I got the original 8” 4-jaw with it but the main body of that chuck is cracked. 

It came with a newer 3-jaw with a backplate for it and then I made backplates for plain backed 6” 4-jaw and a 5C collet chucks. 

It’s the same short taper design as a D1 camlock but just bolted on. The problem with simply adapting plain back chucks like I have done is that you have to seperate the chucks and backplates in order to change them out. That and worn ways are my two biggest gripes with the machine.


----------



## Mcgyver (Mar 3, 2022)

welcome, another XLO ower here...great machines!


----------



## Rauce (Mar 3, 2022)

Mcgyver said:


> welcome, another XLO ower here...great machines!


Yes I really do like it compared to the typical Bridgeport clone that we have at work and that I’ve used at school. I just wish the damn Y axis ways weren’t so worn. I only get about 1/2 travel with the gibs adjusted for minimal play. It boggles my mind that whoever had it managed to wear right through the Chrome. 

Btw, I’m pretty sure that I purchased some of my first micrometers from you about 4 or 5 years ago. Popped over on my lunch break when I worked in North York.


----------



## Mcgyver (Mar 3, 2022)

haha, hope they are still serving you well!  Too bad about the wear.....live with it, or recondition?   I finally put a central oiler on mine....there ought to be a law.


----------



## Rauce (Mar 3, 2022)

Mcgyver said:


> haha, hope they are still serving you well!  Too bad about the wear.....live with it, or recondition?   I finally put a central oiler on mine....there ought to be a law.


The funny thing is mine had a central oiler, but I guess it couldn’t counteract the 20-30lbs of bronze chips I pulled out of the knee. 

I’ve thought about taking a stab at reconditioning the knee, might do it at some point. Fixing the fine feed/power feed on the quill is the lower hanging fruit though. 
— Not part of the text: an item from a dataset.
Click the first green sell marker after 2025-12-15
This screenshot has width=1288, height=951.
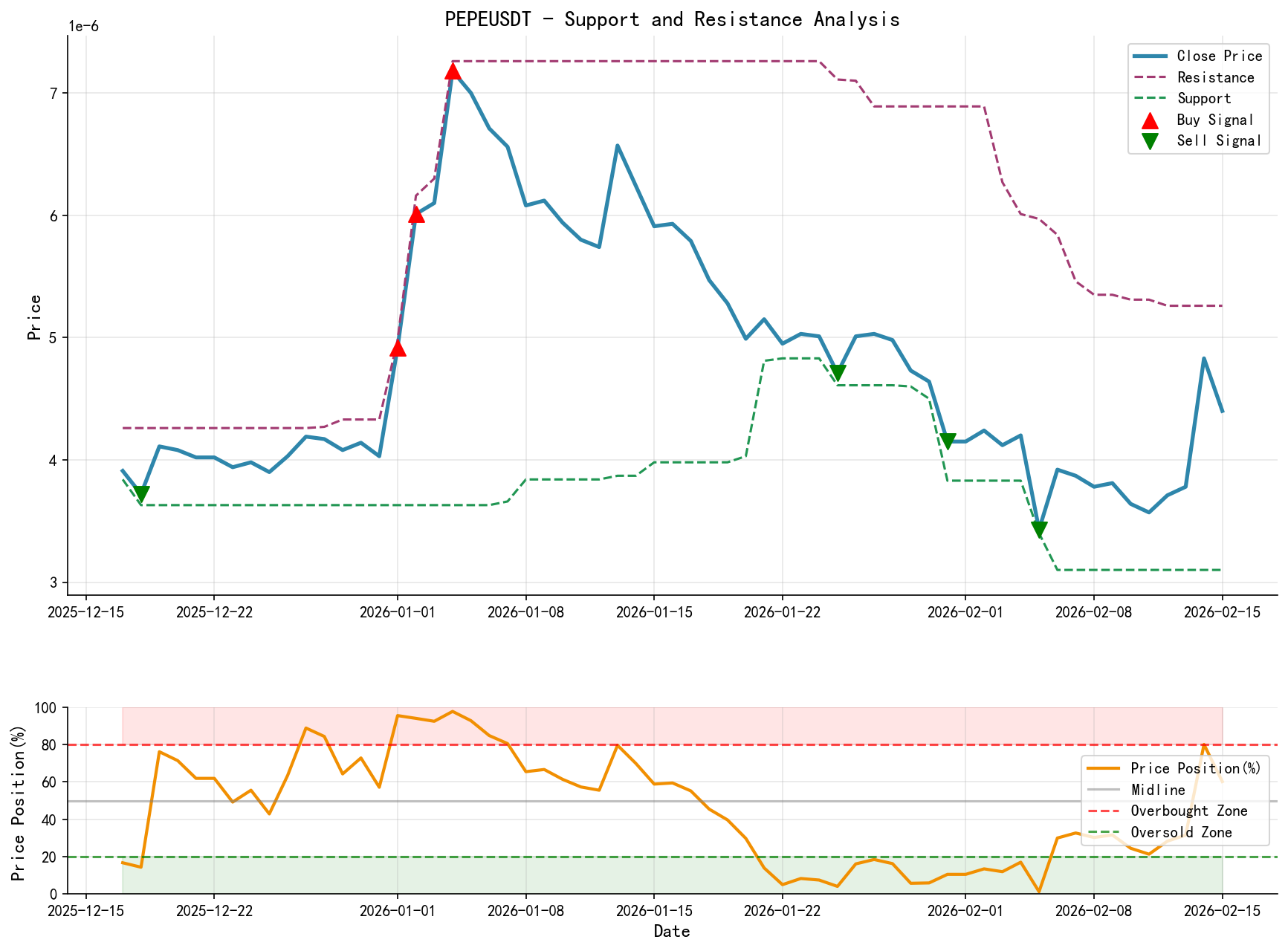(142, 493)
I’m certain the one mic I bought from you was a starrett 0-1 tube mic, can’t remember what the other one was.


----------



## LenVW (Mar 3, 2022)

Hey Rauce,
Had any experience with SPECIALIZED HARDROCK ?
I have been riding mine for 16 years with only seasonal maintenance.
Just trying to keep an eye out for what will go as it ages.
I really want to keep it for another 10-15 years.


----------



## Rauce (Mar 3, 2022)

LenVW said:


> Hey Rauce,
> Had any experience with SPECIALIZED HARDROCK ?
> I have been riding mine for 16 years with only seasonal maintenance.
> Just trying to keep an eye out for what will go as it ages.
> I really want to keep it for another 10-15 years.
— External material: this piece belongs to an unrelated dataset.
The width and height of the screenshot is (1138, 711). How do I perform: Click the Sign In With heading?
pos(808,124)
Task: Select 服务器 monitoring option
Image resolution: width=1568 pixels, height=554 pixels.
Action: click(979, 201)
Like any machine, regular maintenance like cleaning and lubrication goes a long way. Tires, brake pads, chain, cassette (rear sprockets) and chainrings (front sprockets) are all wear items to keep an eye on. 30 years for a well taken care of bike shouldn’t be an issue.


----------



## LenVW (Mar 3, 2022)

Thanks,
East Side Cycle in Kitchener has done seasonal maintenance & replaced the chain, sprockets and misc derailer components.
I was more concerned about the structural integrity of the frame and areas that might exhibit deflection due to stress and which welds tend to fail after 1000s of kilometres.


----------



## Rauce (Mar 3, 2022)

LenVW said:


> Thanks,
> East Side Cycle in Kitchener has done seasonal maintenance & replaced the chain, sprockets and misc derailer components.
> I was more concerned about the structural integrity of the frame and areas that might exhibit deflection due to stress and which welds tend to fail after 1000s of kilometres.
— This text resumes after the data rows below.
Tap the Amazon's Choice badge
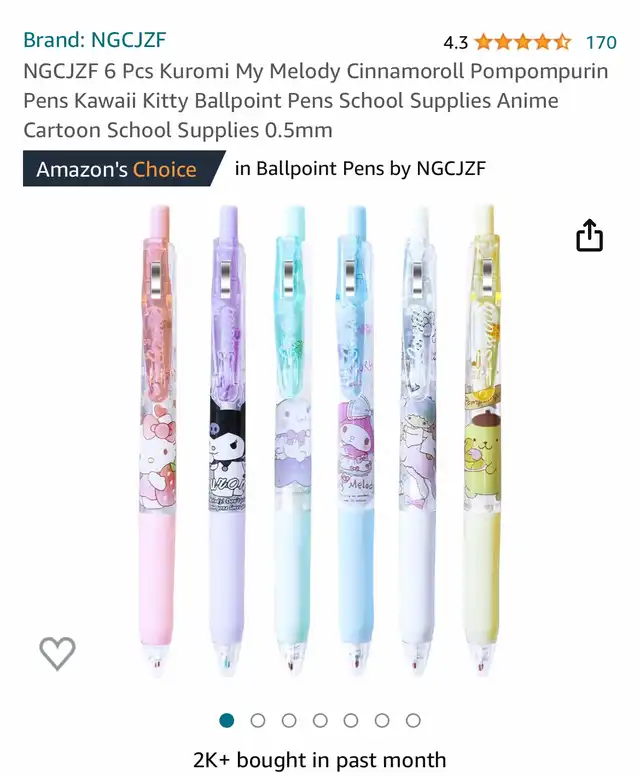The image size is (640, 776). (x=124, y=169)
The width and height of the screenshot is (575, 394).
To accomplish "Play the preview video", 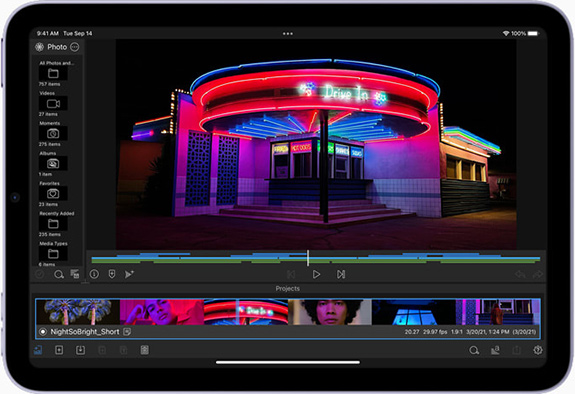I will coord(316,274).
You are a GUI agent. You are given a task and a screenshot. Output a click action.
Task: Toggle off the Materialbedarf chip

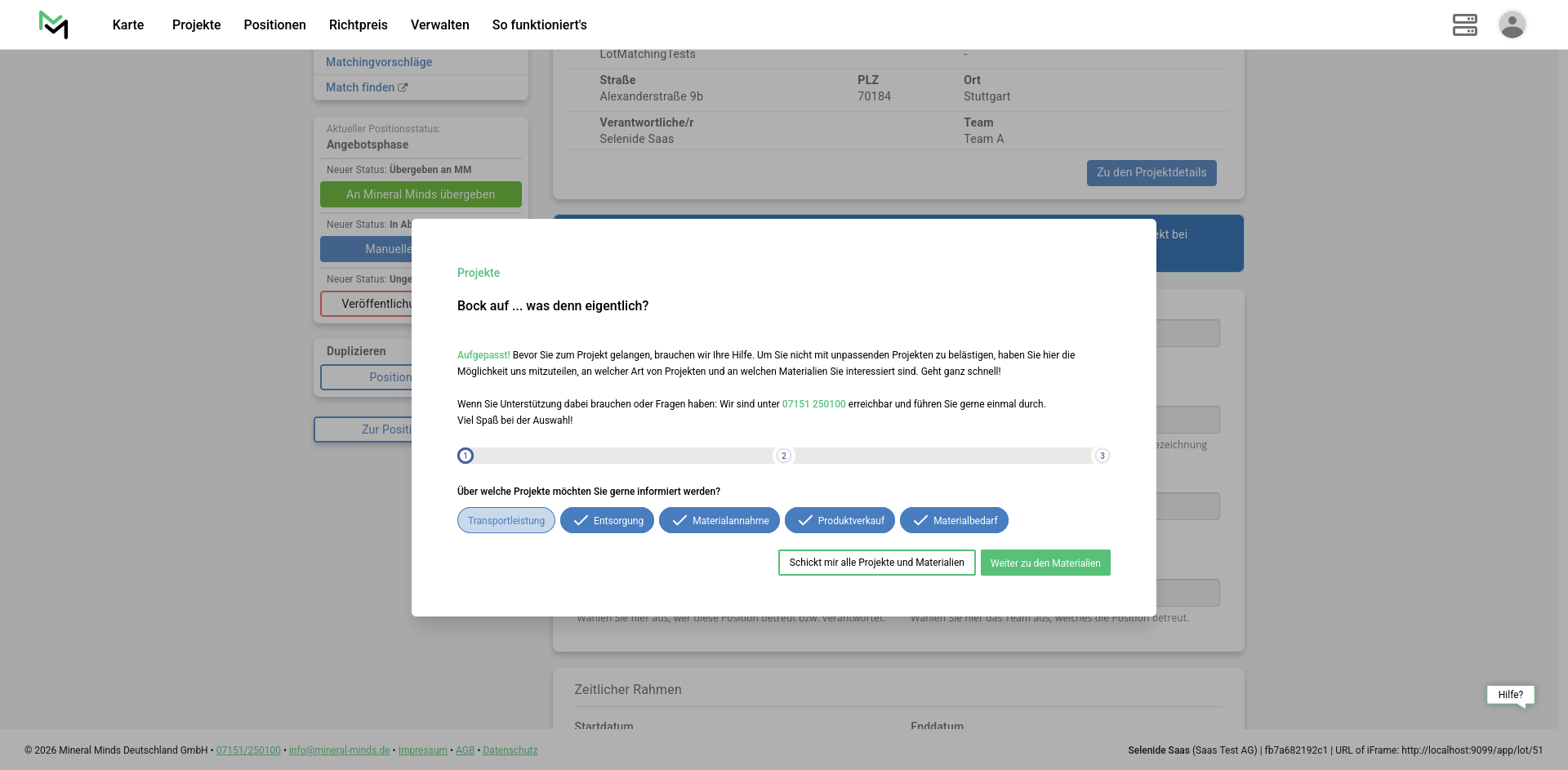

Major manufacturers fatigue test frames and components to ISO standards (ISO 4210 for example). I used to work at a bike company and we had a QA department who performed those tests in house as well at the factory and by a third party lab. 

It’s hard to predict how long something will last in use though because there are so many variables but I would say if there was a major flaw in your frame you probably would have seen it by now. 

Fatigue cracks on welded metal frames are almost always in the heat affected zones. The joints in the bottom bracket area, headtube to down tube joint, and at the seattube area see most of the stress. 

The nice thing about metal frames vs. conposites is that fatigue cracks usually take some time to propagate before any kind of failure.


----------



## Canadium (Mar 3, 2022)

Rauce said:


> Thanks! I’m in the west end. This machine came from a machine shop just off Woodward Ave. Unfortunately it was in worse shape than I initially thought when I looked at it but I can live with it and I didn’t pay that much.
> 
> I had the motor rewound 240v, cleaned it up, shimmed the gibs and had to replace all three leadscrews and two of the leadscrew nuts. Luckily the head and spindle were mostly fine.



This is probably the exact same machine that I had an eye for when it came up. I decided to pass on it because I didn't know how I would get it home and into my garage. Very curious as to how you got it home and unloaded?


----------



## Susquatch (Mar 3, 2022)

Rauce said:


> Major manufacturers fatigue test frames and components to ISO standards (ISO 4210 for example). I used to work at a bike company and we had a QA department who performed those tests in house as well at the factory and by a third party lab.
> 
> It’s hard to predict how long something will last in use though because there are so many variables but I would say if there was a major flaw in your frame you probably would have seen it by now.
> 
> ...



The problem is that Len wears size 28 XXXXXXWide shoes.

Fatigue failure is prolly the least of the issues. I'd be more worried about the initial load of taking his feet off the ground...... 

Devil made me say it!


----------



## Rauce (Mar 3, 2022)

Canadium said:


> This is probably the exact same machine that I had an eye for when it came up. I decided to pass on it because I didn't know how I would get it home and into my garage. Very curious as to how you got it home and unloaded?


I rented a u haul truck and trailer, the seller had a crane so no issue there. At home I slid it to the back of trailer and used a borrowed engine hoist to pull off the head/ram, then the table, then the rest. Didn’t have the height or capacity with the hoist to do it all in one shot. 

Borrowed a pallet jack to move base/knee into the garage and a moving dolly to roll the other bits in.


----------



## Gearhead88 (Mar 4, 2022)

You found the right group . Welcome !


----------